Offenders in the general population "don't want someone in there that's real sick because it smells and they're locked in there with them," she said.
Waldo, who detoxed in the jail last month, said cell mates become angry quickly as sleepless, detoxing inmates pace through the night and repeatedly get sick.
"People get pissed off. Arguments it leads up to fights. You're still throwing up and everybody's getting mad at you," said Waldo, who said he's been clean for nearly two months after using heroin for seven years.
Alcohol detox is almost as hard as for heroin, jail staff said. Take the example of Colby Harris, who was arrested after witnesses reported seeing him naked, covered with blood and feces and stealing neighbors' mail, as well as a checkbook and car stereo faceplate in September of 2008.
"I was just blacked out on drugs and alcohol," Harris said. "I don't remember walking around naked with crap all over me, but I can't deny it either."
He said he was so drunk police had him checked out at St. John Medical Center before he was booked into the jail. In the medical ward, he said, his blood pressure spiked. He thought he'd have a heart attack.
"It was horrible. Absolutely horrible," said Harris, who is 39 and drank and used meth until just more than a year ago. "Nightmares.
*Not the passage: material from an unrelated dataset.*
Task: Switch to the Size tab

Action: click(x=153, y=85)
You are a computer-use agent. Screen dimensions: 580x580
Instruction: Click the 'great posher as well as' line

Sweats. It's indescribable. I can't tell you how bad it is. ... You can't stay still and you can't stay warm. They give you a blanket and the mattresses in there are just like a sheet. They're all worn and flattened down."
Harris, who used to work on fish and crab boats in Alaska and now studies journalism at Lower Columbia College, said time lost all meaning as he was "stuck in a concrete box with no clock."
Corrections officers said they check on detoxing inmates about once each hour, depending on how sick they are. But Harris said he wondered if anyone would be there to help him if his body failed.
"Sheer loneliness," he said. "You go through a lot of mental anguish. It's a part of the process. It can last three or nine days. Horrible nightmares. Depression. Vomiting. Nausea. Cold sweats. Heart palpitations. Fear. And then on top of that being confined."
When Harris got out he enrolled in the county's Drug Court program. He said he relapsed on New Year's Eve 2008, then, still drunk, turned himself in five days later. He had to detox in the jail all over again.
"By the third day I was on my knees praying: This is enough for me, God,'" he said.